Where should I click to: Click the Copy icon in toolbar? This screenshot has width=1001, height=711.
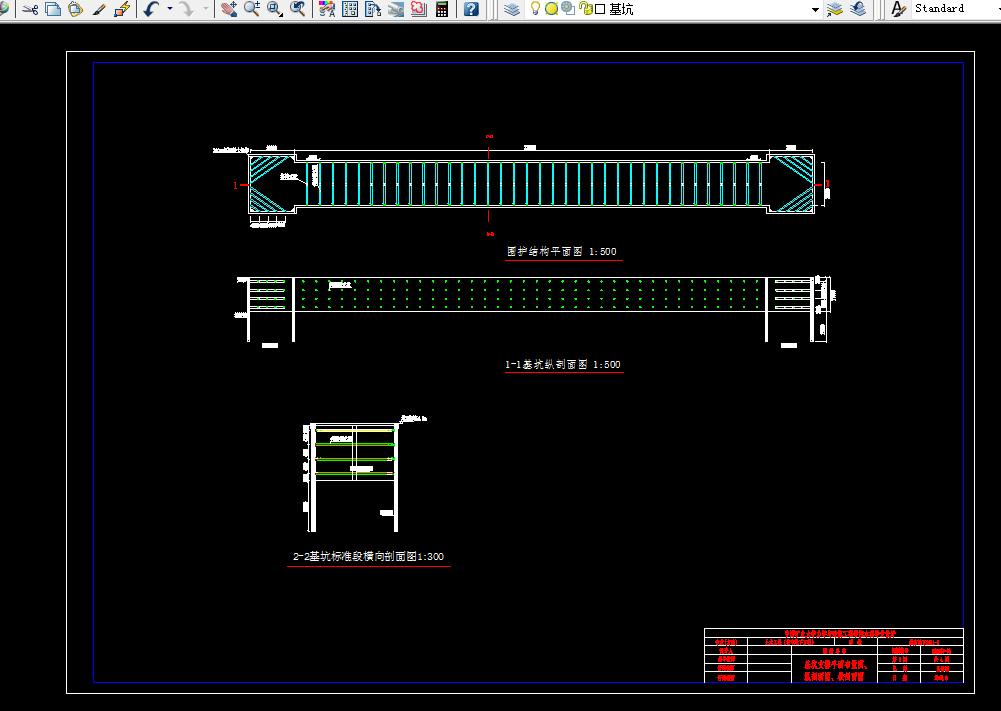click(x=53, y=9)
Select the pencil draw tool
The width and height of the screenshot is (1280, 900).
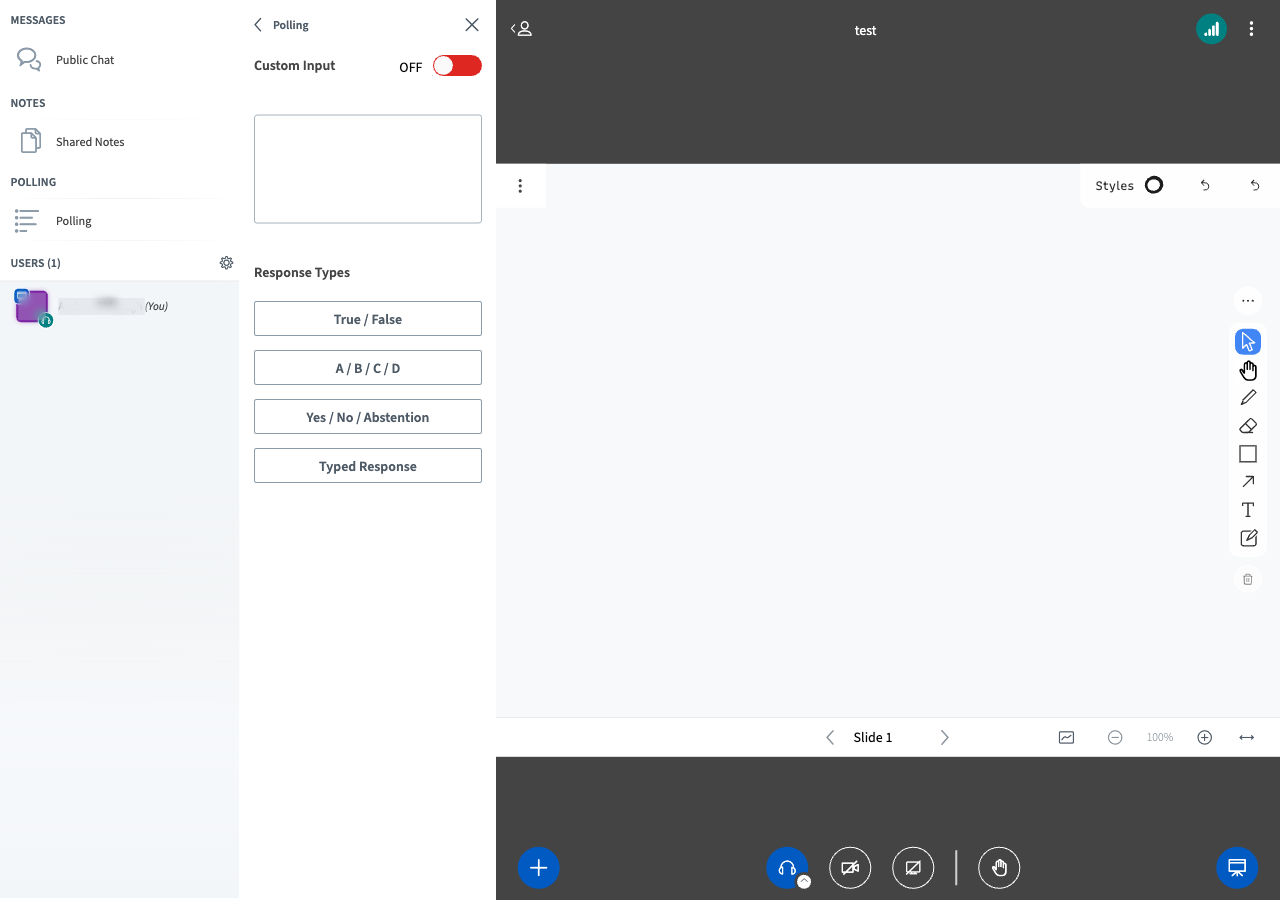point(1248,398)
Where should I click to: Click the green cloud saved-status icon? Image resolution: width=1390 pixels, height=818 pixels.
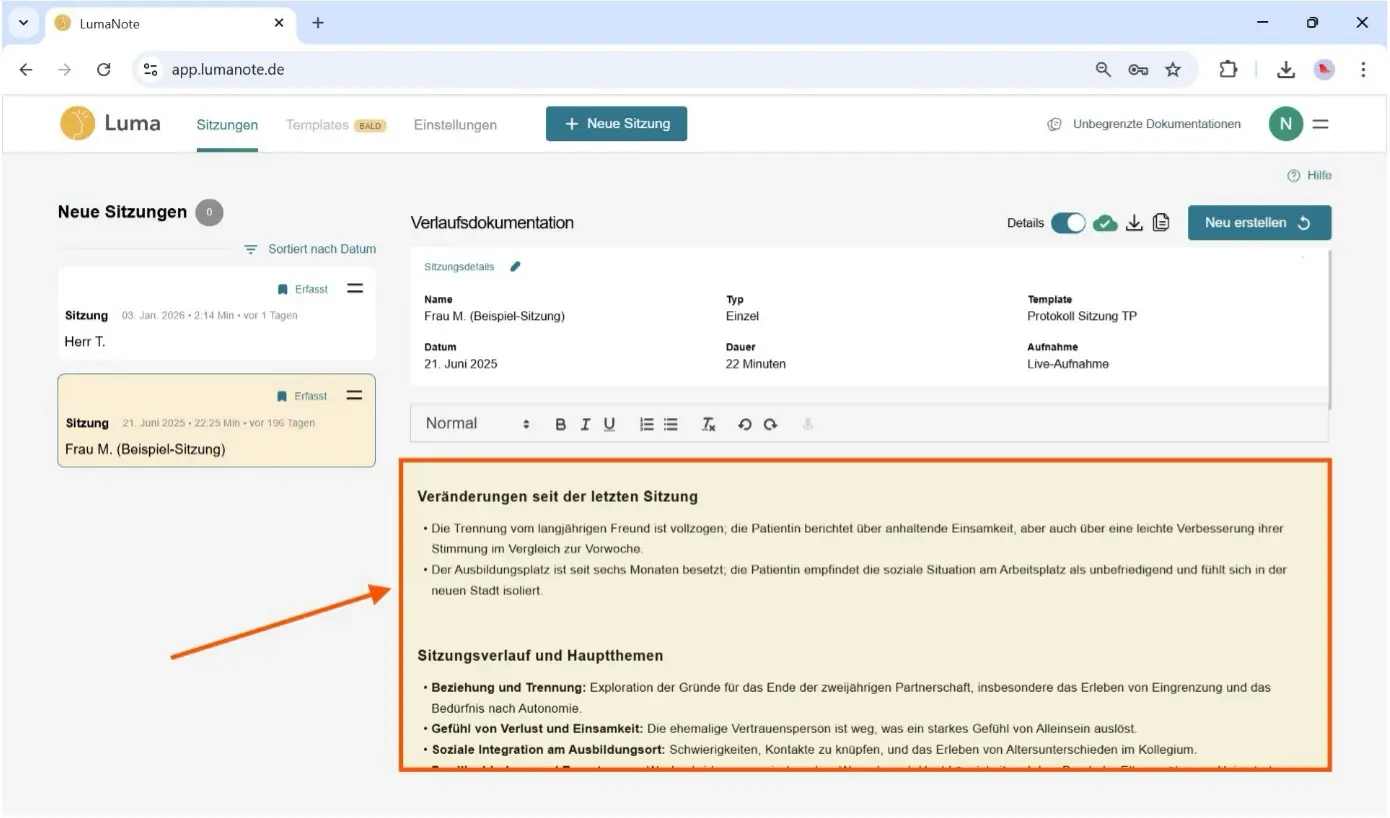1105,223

════════════════

(Requirement): Can you format the lines above as a JSON list of strings, one string per line, with blank lines omitted and the pictures left out?

(Response below):
[
  "Where should I click to: Click the Copy icon in toolbar? This screenshot has width=1001, height=711.",
  "click(x=53, y=9)",
  "Select the pencil draw tool",
  "The width and height of the screenshot is (1280, 900).",
  "point(1248,398)",
  "Where should I click to: Click the green cloud saved-status icon? Image resolution: width=1390 pixels, height=818 pixels.",
  "1105,223"
]